By Tadesse Yimer
Up to 50,000 Ethiopians have been deported from Saudi Arabia in the past three weeks as part of a crackdown on illegal workers.
Thousands of Egyptians, Indonesians, Malaysians and others have also been flown out of the country as the Saudi government seeks to create jobs for local people by deporting some of the estimated nine million foreign workers.
An amnesty for people working in the country without proper permits expired on November 4 and, since then, planes have been taking off around the clock to get the workers to their home countries.
The crackdown has involved tens of thousands of people being rounded up and has led to disturbances in which three Ethiopians have been killed. Almost one million illegal workers had left voluntarily over the past few months.
Saudi Arabia may be one of the richest countries in the world but it has an unemployment rate of 12.5% in a population of 27 million.
The Government not only wishes to get more locals into the workforce, it also wants to diversify the economy.
Interior minister Prince Mohammed bin Nayef is overseeing the operation and says the campaign has “so far led to the deportation of more than 60,000 violators of the residency and labour system, while procedures are on-going to deport others”.
The Government chartered 70 planes just to deport Ethiopians, who are thought to constitute the biggest group of people leaving.
The foreign ministry in the Ethiopian capital, Addis Ababa, said it expected the final total, once the airlift had finished, to be 80,000.
Foreign minister Tedros Adhanom said the government was in “around the clock crisis management” to help get its citizens home.
A majority of them are thought to be women who were employed as domestic workers.
Ethiopia is the second most populous country in Africa after Nigeria, and also one of the poorest.

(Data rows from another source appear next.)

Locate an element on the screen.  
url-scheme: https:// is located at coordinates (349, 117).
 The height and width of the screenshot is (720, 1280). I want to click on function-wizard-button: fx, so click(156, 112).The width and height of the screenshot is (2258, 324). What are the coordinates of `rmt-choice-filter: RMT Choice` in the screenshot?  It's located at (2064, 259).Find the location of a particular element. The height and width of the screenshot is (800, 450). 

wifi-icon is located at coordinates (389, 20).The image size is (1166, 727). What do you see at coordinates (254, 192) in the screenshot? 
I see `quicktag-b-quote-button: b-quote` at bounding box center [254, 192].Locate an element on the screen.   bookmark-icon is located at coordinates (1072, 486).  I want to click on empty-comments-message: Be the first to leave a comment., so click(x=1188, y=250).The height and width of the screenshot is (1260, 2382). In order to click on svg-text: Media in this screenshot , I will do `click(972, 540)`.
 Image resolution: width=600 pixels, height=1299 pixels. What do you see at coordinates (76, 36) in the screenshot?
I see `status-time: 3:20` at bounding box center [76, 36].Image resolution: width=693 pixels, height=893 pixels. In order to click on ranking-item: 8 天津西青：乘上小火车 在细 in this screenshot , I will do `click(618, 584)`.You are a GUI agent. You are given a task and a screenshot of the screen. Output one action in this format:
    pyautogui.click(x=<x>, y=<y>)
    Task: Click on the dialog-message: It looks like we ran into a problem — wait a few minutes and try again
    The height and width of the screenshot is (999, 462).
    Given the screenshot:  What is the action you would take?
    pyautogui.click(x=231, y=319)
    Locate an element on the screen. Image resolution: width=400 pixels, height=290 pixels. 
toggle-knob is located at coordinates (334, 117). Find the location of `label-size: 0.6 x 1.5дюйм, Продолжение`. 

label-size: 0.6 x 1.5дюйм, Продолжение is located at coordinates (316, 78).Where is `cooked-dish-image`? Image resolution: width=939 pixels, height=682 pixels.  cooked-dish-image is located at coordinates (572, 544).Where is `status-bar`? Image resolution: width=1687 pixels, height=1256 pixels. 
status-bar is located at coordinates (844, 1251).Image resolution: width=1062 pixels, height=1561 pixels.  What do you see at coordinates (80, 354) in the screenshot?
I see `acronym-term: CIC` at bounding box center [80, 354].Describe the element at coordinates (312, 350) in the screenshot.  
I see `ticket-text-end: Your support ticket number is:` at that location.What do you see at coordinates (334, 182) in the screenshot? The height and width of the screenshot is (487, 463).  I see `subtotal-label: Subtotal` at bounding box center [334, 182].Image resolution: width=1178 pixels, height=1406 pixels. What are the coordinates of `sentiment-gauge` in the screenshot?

This leads large numbers of its 91 million citizens to leave to try to find work abroad, many in the Middle East.
There are consistent and numerous reports alleging the ill treatment of foreign workers in Saudi Arabia, especially those from developing countries.
In many cases, people’s passports are taken from them when they begin a job.
This has exacerbated the problem of illegal working, as employees sometimes simply keep the worker on, but do not bother to return their passport, or fill in the correct paperwork.